Halfway is just a polite way of saying nearing the end

Halfway on the way away

We are halfway now, a grueling fact that gives me a stomach flinch when I think about it. How will we have enough time for our ever extending plans? Yes, we've seen lots but now I want more, we both do.

The truth is this only still feels like the beginning, we have yet to explore the more indigenous and unruling corners and landscapes of this continent, those without the patios and malls, sparkling skyscrapers and polished sidewalks. I want to see how the other part lives, how they build and what they listen to.

Before I was still a bit unsure about Peru and Bolivia, since more bad than good news had reached my ears. But time has gone by, birds sung a positive song, curiosity rised enough to almost (but not quite) kill the cat and finally my guts have reached a very sizeable state. I am pumped up now and I really want to get to it and experience the alternative. Safety and common sense aplied all times anyway yes blaablaa, moving on. I'm just getting tired of the common and I wan't to get closer to what this place is about.

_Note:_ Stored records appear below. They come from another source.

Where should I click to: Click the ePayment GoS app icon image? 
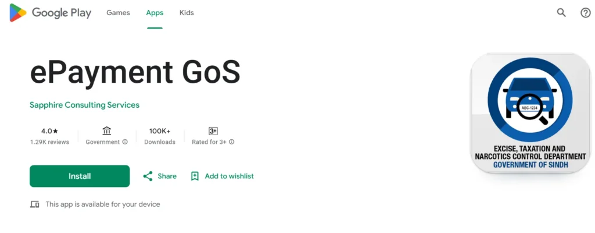(529, 114)
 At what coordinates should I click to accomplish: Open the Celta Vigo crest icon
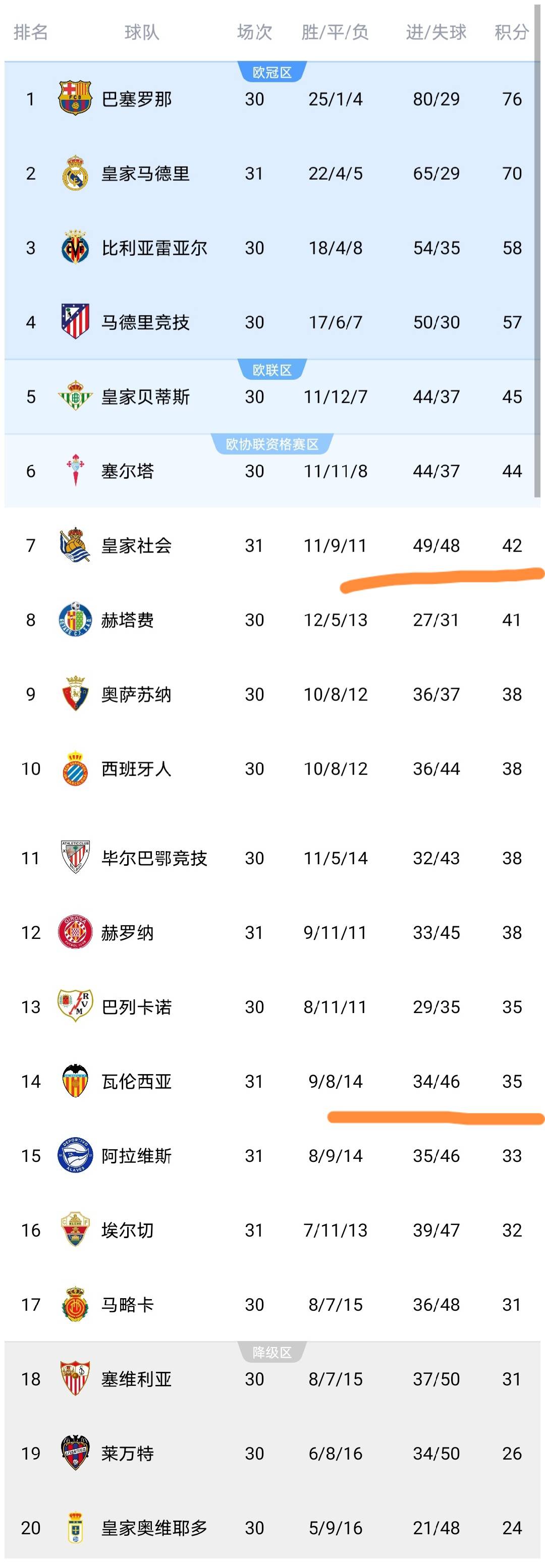[x=75, y=471]
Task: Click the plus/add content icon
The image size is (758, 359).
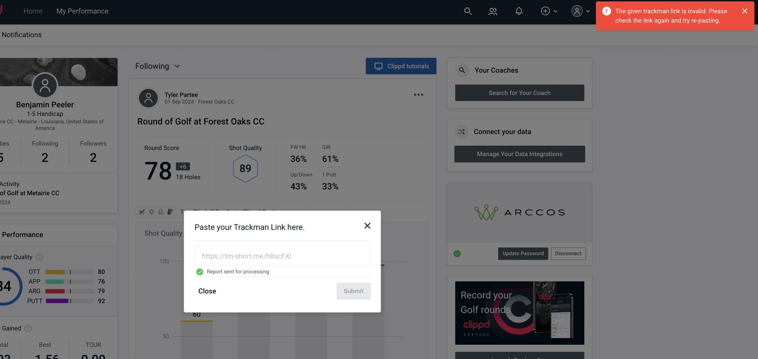Action: coord(545,11)
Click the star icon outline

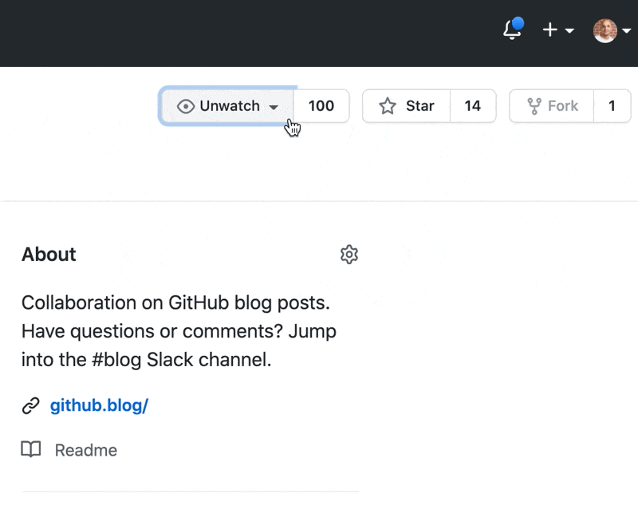coord(388,106)
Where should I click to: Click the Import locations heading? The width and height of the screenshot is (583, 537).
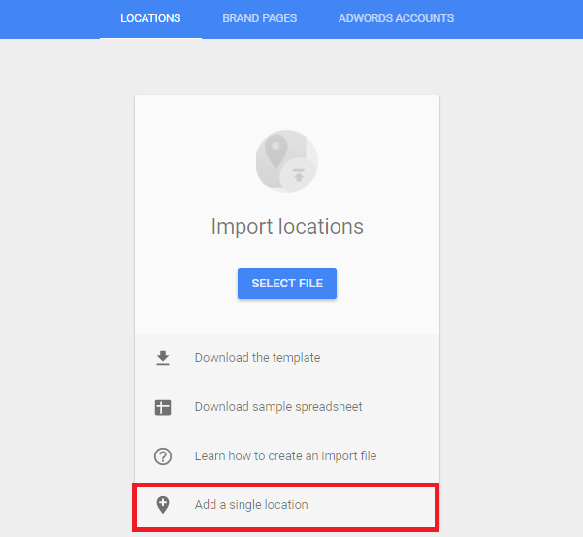pos(287,227)
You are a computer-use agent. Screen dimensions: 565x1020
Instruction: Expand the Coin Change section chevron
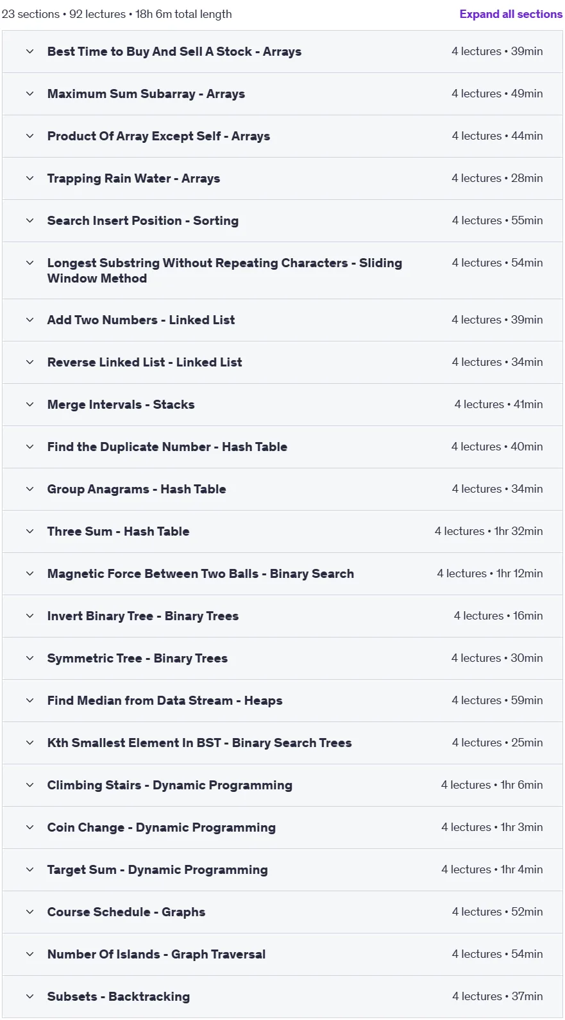tap(30, 827)
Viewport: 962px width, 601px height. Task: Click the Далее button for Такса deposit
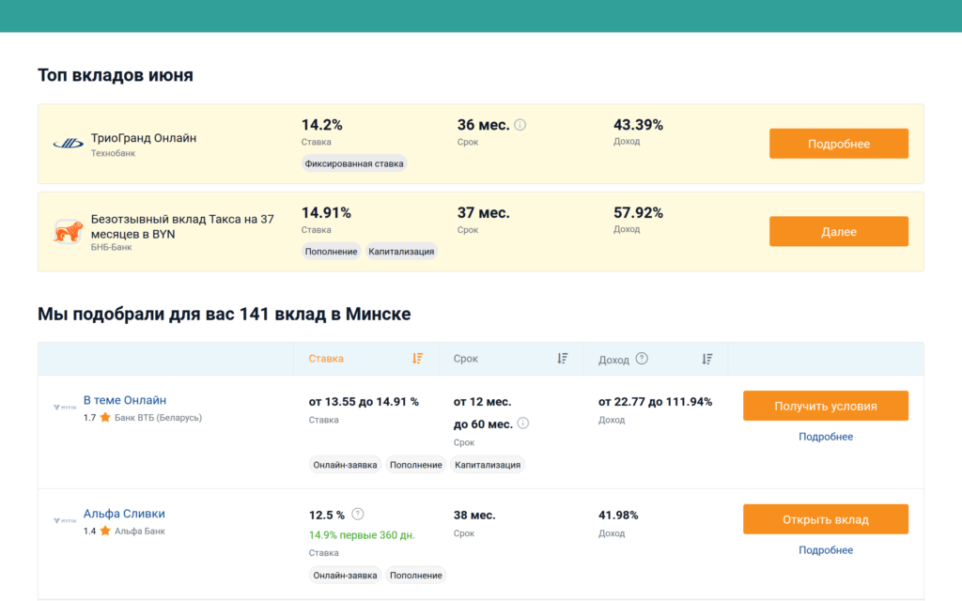tap(839, 231)
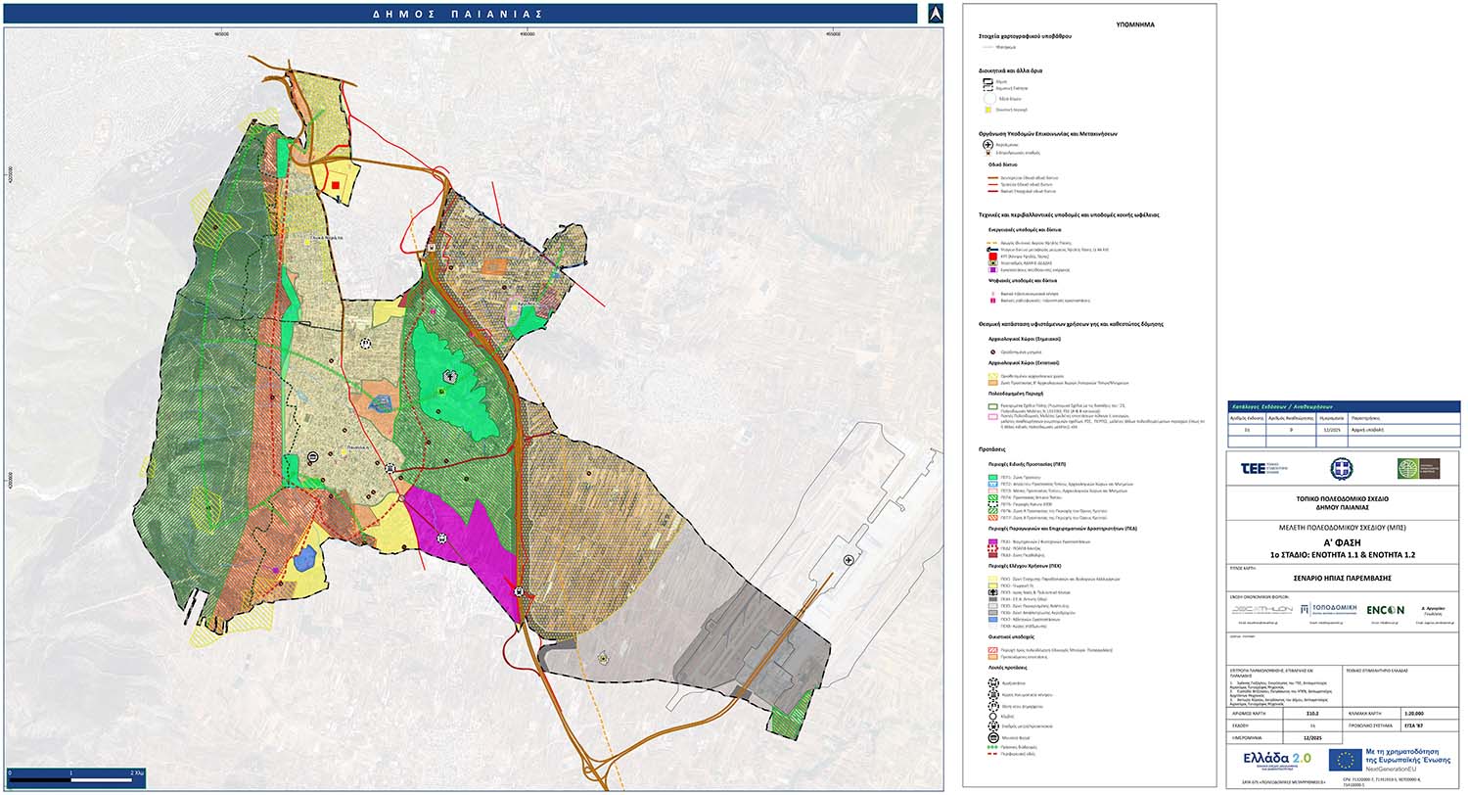Click the airplane marker on the map
This screenshot has height=795, width=1468.
point(848,559)
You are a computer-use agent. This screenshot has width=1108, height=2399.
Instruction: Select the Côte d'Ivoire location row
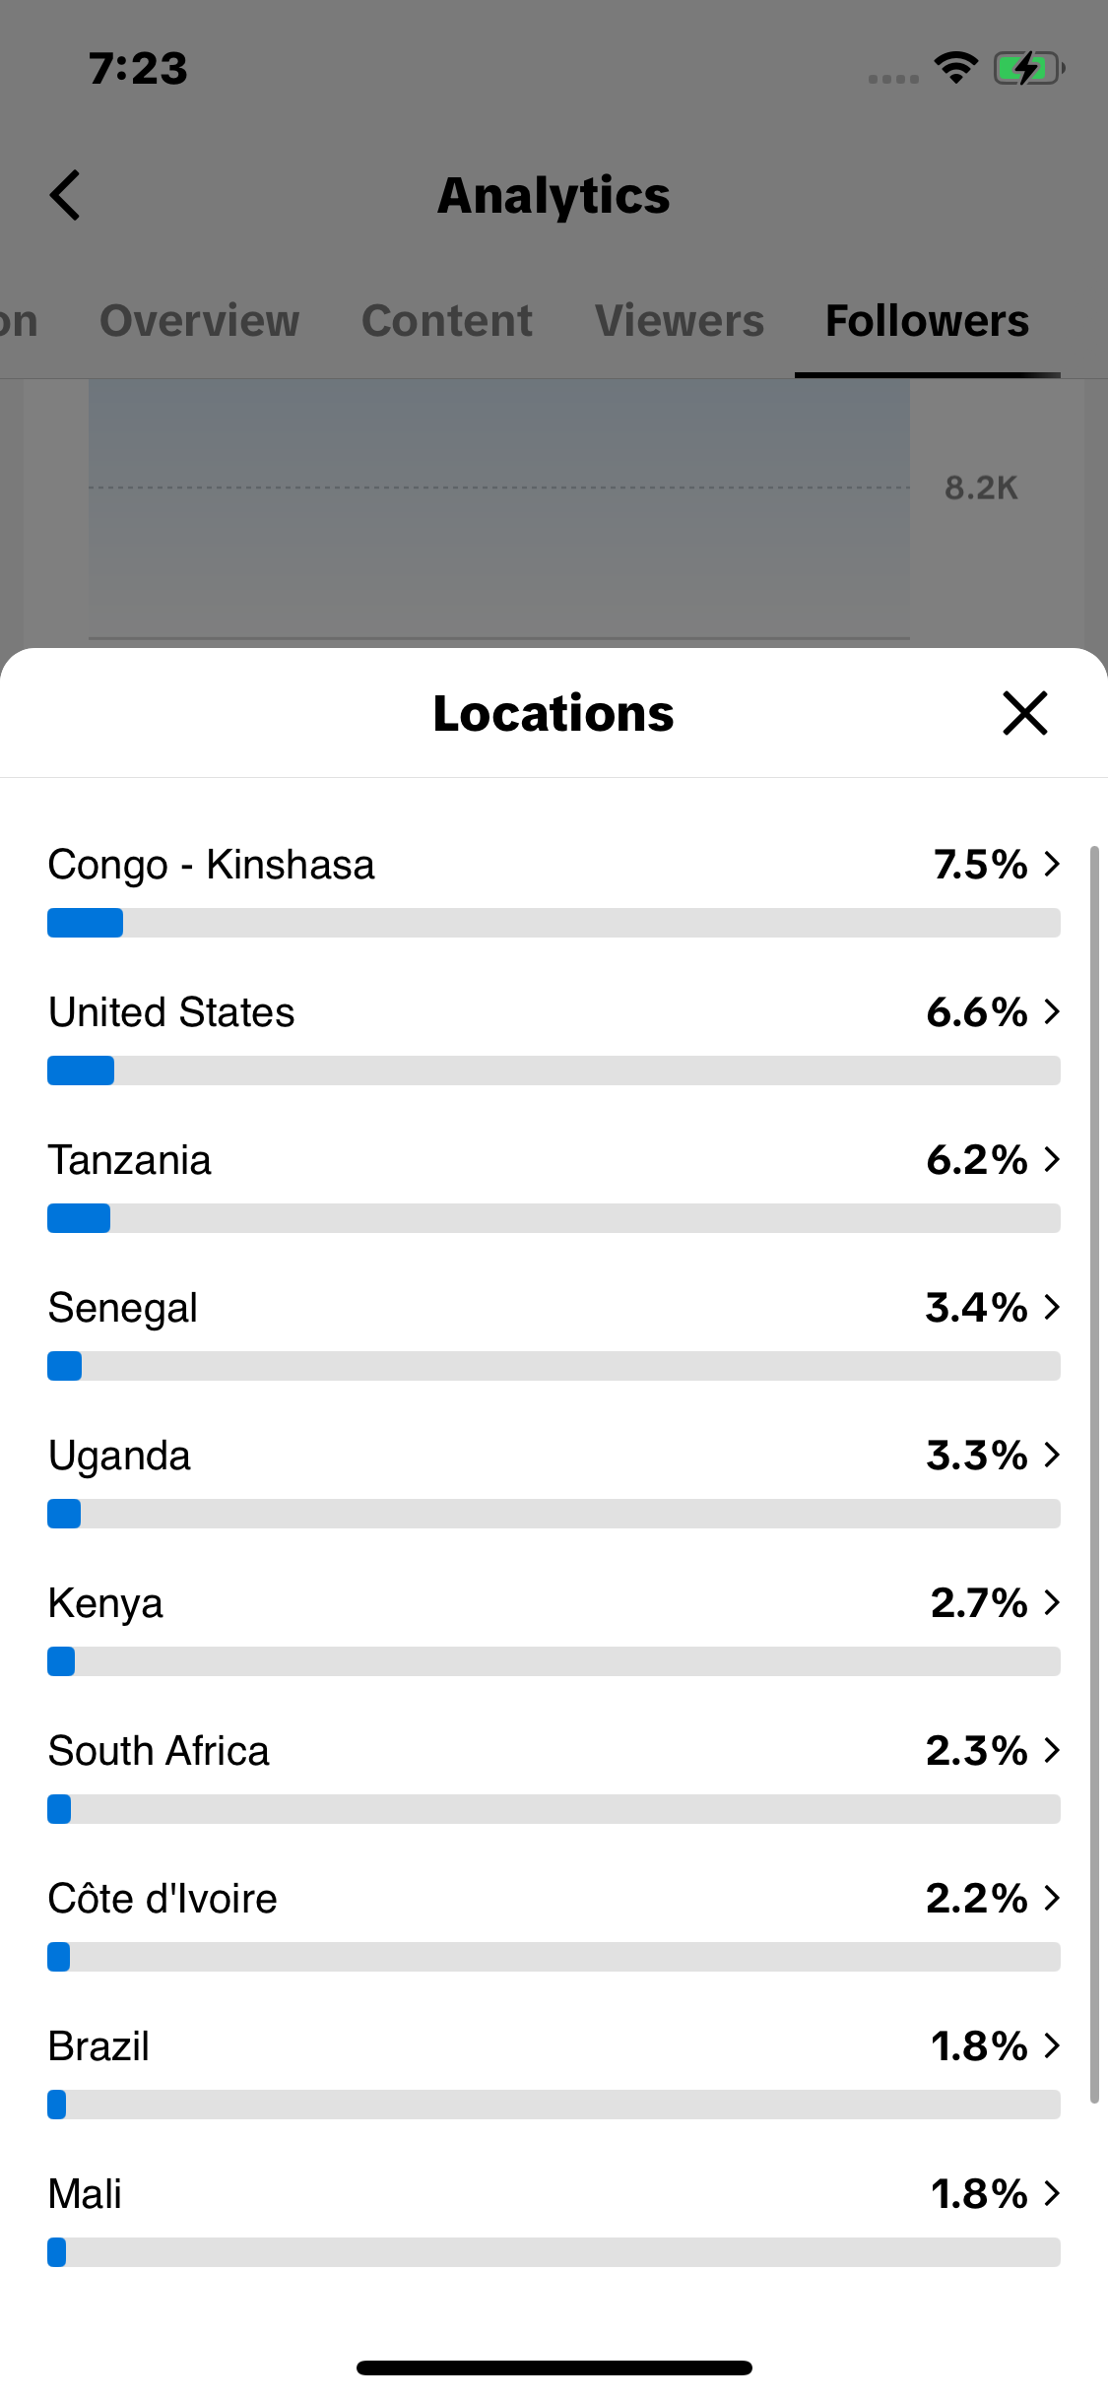coord(554,1922)
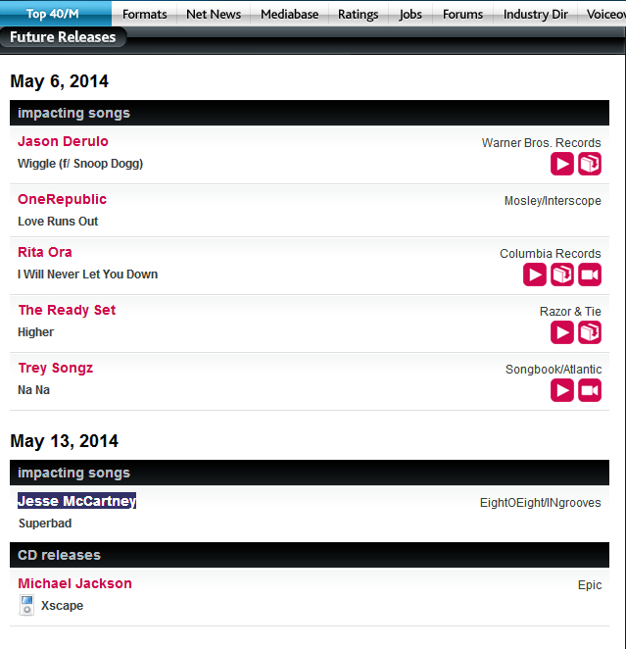
Task: Open the Top 40/M tab
Action: tap(53, 14)
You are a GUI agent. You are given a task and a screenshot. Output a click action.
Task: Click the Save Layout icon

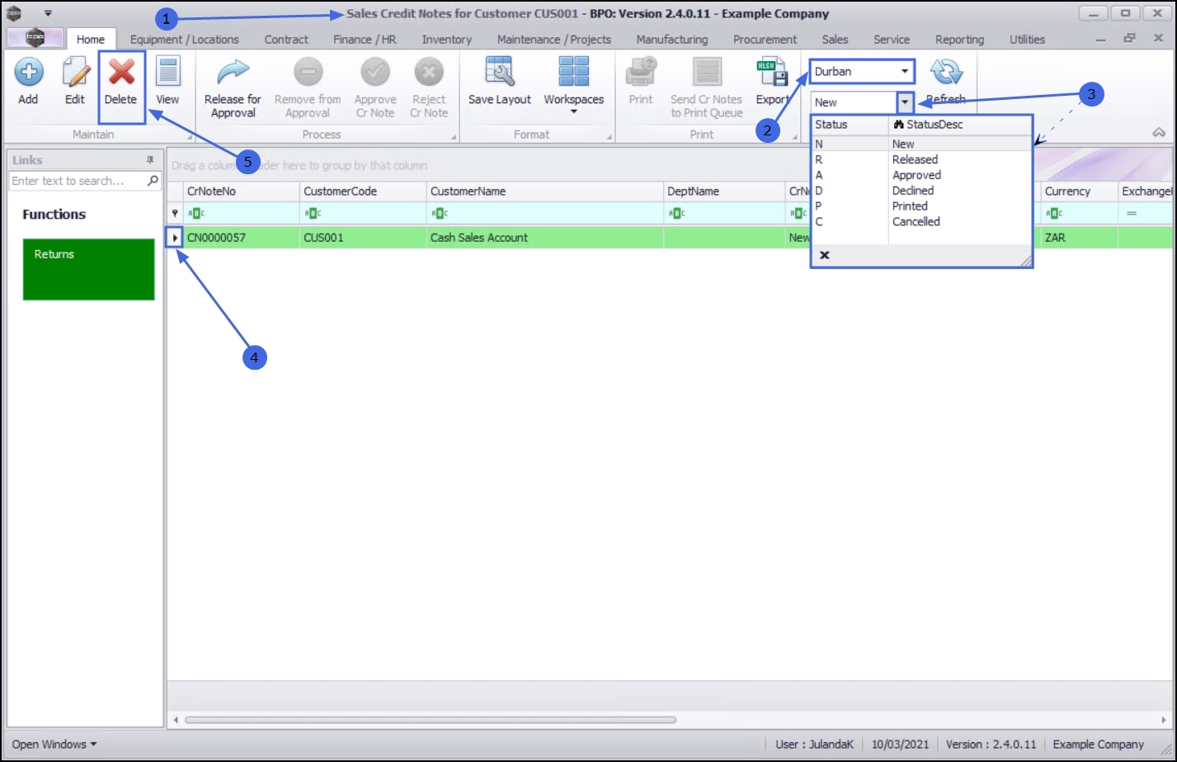pyautogui.click(x=500, y=73)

(In reality I just want to buy a rainforrest worth of unimaginably comfortable and scruffy wollen shirts and ship them home to wait for my uninevitable return to Deepfrostia. I wont even bother going to the post office, since our mule has flights booked to Lima in January.)


My favourite word is awesome

The problem in having an awesome time almost every day is that the return to the so called normal, aka. responsibilities and lack of money, feels like doomsday. Nope, no fancy words there. Just doomsday. Repeat: Doomsday. However the day of doom is not the only problem with uncontrollable awesomenes, the more serious issue is in fact the more is more -effect. You meet people, people are cool, they tell you about cool places, you want to go, you meet more people, people are cool, tell you about more places, more places you want to go. And at the same time your appetite grows, you become sick of being in the safe spots, the resorts and postcard atractions, you want smaller, warmer and more relaxed; higher, wilder and untouched. So you do the inca trail.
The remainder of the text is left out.